§ Direction 1
From the Bigtable paper notes below, copy the stretch from "Scale to petabytes" through "layout and format." word for word.
— start of Text passage —
Read "Bigtable, A Distributed Storage System for Structured Data"

Reference

Abstract

Distributed storage for managing structured data.
Scale to petabytes of data across thousands of servers.
Satisfying different client demands such as data size, latency etc.

1 Introduction

Goals:
- Wide applicability, scalability, high performance and high availability.
Simple data model, not a full relational data model.
- Dynamic control over data layout and format.
- Clients can reason about locality properties.
Indexed using row and column names.
Data are treated as uninterpreted strings.
- Clients can serialize various data types into them.
Clients can control whether to serve data out of memory or from disk.

2 Data model

Bigtable is a sparse, distributed, persistent multi-dimensional sorted map, indexed by a row key, column key and a timestamp. The value is an uninterpreted string. (row:string, column:string, time:int64) -> string

A sample piece of data for web page is as follows. Row key is url; column key is content, anchor:cnnsi.com, etc.

Data model example

2.1 Row

Size: up to 64 KB.
Each read/write under a single row key is atomic.
- No matter how many columns are involved.
Data are lexicographic ordered by row key.
Tablet: dynamically partitioned row range.
- Unit of distribution and load balancing.
Data access can gain good locality.
- i.e., use reversed URL.

2.2 Column families

Column families: grouped sets of column keys.
— end of Text passage —
§ Direction 2
In the rows below, turn the stretch from the line containing "Click the Live" through the line containing "Action: point(982,255)" into a JSON list of strings, one string per line, with blank lines left out.
— start of Material provided —
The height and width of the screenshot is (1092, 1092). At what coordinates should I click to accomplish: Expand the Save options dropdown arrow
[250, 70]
— end of Material provided —
— start of Material provided —
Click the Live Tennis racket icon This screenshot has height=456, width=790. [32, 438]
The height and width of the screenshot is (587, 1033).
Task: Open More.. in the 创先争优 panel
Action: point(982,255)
— end of Material provided —
§ Correct response 1
Scale to petabytes of data across thousands of servers.
Satisfying different client demands such as data size, latency etc.

1 Introduction

Goals:
- Wide applicability, scalability, high performance and high availability.
Simple data model, not a full relational data model.
- Dynamic control over data layout and format.

§ Correct response 2
[
  "Click the Live Tennis racket icon This screenshot has height=456, width=790. [32, 438]",
  "The height and width of the screenshot is (587, 1033).",
  "Task: Open More.. in the 创先争优 panel",
  "Action: point(982,255)"
]